JOB | Reproduce every one of the following records verbatim, line for line.

RECORDED DATA |
· · · ·

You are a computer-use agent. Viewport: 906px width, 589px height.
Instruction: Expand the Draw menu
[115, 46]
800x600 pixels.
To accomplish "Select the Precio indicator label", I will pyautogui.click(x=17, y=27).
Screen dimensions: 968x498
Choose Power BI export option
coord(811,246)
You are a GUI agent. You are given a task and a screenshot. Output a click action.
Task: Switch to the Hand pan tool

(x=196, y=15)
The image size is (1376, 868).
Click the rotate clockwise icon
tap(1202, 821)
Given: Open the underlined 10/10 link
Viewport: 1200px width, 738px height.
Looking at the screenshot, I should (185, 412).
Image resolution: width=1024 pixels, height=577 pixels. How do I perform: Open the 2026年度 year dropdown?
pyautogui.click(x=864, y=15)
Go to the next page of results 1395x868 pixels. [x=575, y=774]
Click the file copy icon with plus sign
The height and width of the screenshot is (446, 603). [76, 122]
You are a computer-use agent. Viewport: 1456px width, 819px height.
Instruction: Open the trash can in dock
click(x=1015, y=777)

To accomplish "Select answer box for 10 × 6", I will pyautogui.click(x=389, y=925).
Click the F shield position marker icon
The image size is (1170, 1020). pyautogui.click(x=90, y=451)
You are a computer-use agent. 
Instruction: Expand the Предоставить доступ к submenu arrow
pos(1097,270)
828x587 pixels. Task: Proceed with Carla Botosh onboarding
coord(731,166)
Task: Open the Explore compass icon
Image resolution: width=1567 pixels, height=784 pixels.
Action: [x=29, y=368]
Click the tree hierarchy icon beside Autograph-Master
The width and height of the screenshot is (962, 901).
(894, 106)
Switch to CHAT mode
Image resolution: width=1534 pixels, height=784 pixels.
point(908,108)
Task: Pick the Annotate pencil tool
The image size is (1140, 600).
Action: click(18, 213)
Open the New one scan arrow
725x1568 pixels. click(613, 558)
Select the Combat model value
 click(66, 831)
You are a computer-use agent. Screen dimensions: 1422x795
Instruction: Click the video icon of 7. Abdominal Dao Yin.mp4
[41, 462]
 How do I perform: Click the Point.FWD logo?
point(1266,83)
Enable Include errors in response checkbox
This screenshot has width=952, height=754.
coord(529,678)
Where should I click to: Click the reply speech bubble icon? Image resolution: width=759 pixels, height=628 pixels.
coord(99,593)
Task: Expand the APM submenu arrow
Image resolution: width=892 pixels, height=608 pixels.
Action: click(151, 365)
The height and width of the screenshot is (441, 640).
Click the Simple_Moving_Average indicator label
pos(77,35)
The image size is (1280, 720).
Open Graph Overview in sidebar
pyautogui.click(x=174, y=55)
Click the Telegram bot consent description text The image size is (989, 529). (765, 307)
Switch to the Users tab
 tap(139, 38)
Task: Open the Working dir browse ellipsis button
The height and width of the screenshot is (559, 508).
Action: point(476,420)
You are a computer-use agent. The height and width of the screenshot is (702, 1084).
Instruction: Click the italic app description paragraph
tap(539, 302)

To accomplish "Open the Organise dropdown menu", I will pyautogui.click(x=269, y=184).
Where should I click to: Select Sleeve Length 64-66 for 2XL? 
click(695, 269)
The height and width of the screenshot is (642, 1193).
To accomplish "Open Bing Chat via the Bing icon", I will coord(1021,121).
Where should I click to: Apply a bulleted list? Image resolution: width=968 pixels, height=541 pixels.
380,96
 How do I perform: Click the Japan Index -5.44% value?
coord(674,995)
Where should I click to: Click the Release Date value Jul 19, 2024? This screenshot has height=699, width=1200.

· · · ·

TASK RESPONSE |
You are a computer-use agent. Viewport: 906px width, 589px height.
Instruction: Expand the Draw menu
[115, 46]
800x600 pixels.
To accomplish "Select the Precio indicator label", I will pyautogui.click(x=17, y=27).
Screen dimensions: 968x498
Choose Power BI export option
coord(811,246)
You are a GUI agent. You are given a task and a screenshot. Output a click action.
Task: Switch to the Hand pan tool

(x=196, y=15)
The image size is (1376, 868).
Click the rotate clockwise icon
tap(1202, 821)
Given: Open the underlined 10/10 link
Viewport: 1200px width, 738px height.
Looking at the screenshot, I should (185, 412).
Image resolution: width=1024 pixels, height=577 pixels. How do I perform: Open the 2026年度 year dropdown?
pyautogui.click(x=864, y=15)
Go to the next page of results 1395x868 pixels. [x=575, y=774]
Click the file copy icon with plus sign
The height and width of the screenshot is (446, 603). [76, 122]
You are a computer-use agent. Viewport: 1456px width, 819px height.
Instruction: Open the trash can in dock
click(x=1015, y=777)

To accomplish "Select answer box for 10 × 6", I will pyautogui.click(x=389, y=925).
Click the F shield position marker icon
The image size is (1170, 1020). pyautogui.click(x=90, y=451)
You are a computer-use agent. 
Instruction: Expand the Предоставить доступ к submenu arrow
pos(1097,270)
828x587 pixels. Task: Proceed with Carla Botosh onboarding
coord(731,166)
Task: Open the Explore compass icon
Image resolution: width=1567 pixels, height=784 pixels.
Action: [x=29, y=368]
Click the tree hierarchy icon beside Autograph-Master
The width and height of the screenshot is (962, 901).
(894, 106)
Switch to CHAT mode
Image resolution: width=1534 pixels, height=784 pixels.
point(908,108)
Task: Pick the Annotate pencil tool
The image size is (1140, 600).
Action: click(18, 213)
Open the New one scan arrow
725x1568 pixels. click(613, 558)
Select the Combat model value
 click(66, 831)
You are a computer-use agent. Screen dimensions: 1422x795
Instruction: Click the video icon of 7. Abdominal Dao Yin.mp4
[41, 462]
 How do I perform: Click the Point.FWD logo?
point(1266,83)
Enable Include errors in response checkbox
This screenshot has width=952, height=754.
coord(529,678)
Where should I click to: Click the reply speech bubble icon? Image resolution: width=759 pixels, height=628 pixels.
coord(99,593)
Task: Expand the APM submenu arrow
Image resolution: width=892 pixels, height=608 pixels.
Action: click(151, 365)
The height and width of the screenshot is (441, 640).
Click the Simple_Moving_Average indicator label
pos(77,35)
The image size is (1280, 720).
Open Graph Overview in sidebar
pyautogui.click(x=174, y=55)
Click the Telegram bot consent description text The image size is (989, 529). (765, 307)
Switch to the Users tab
 tap(139, 38)
Task: Open the Working dir browse ellipsis button
The height and width of the screenshot is (559, 508).
Action: point(476,420)
You are a computer-use agent. The height and width of the screenshot is (702, 1084).
Instruction: Click the italic app description paragraph
tap(539, 302)

To accomplish "Open the Organise dropdown menu", I will pyautogui.click(x=269, y=184).
Where should I click to: Select Sleeve Length 64-66 for 2XL? 
click(695, 269)
The height and width of the screenshot is (642, 1193).
To accomplish "Open Bing Chat via the Bing icon", I will coord(1021,121).
Where should I click to: Apply a bulleted list? Image resolution: width=968 pixels, height=541 pixels.
380,96
 How do I perform: Click the Japan Index -5.44% value?
coord(674,995)
Where should I click to: Click the Release Date value Jul 19, 2024? This screenshot has height=699, width=1200.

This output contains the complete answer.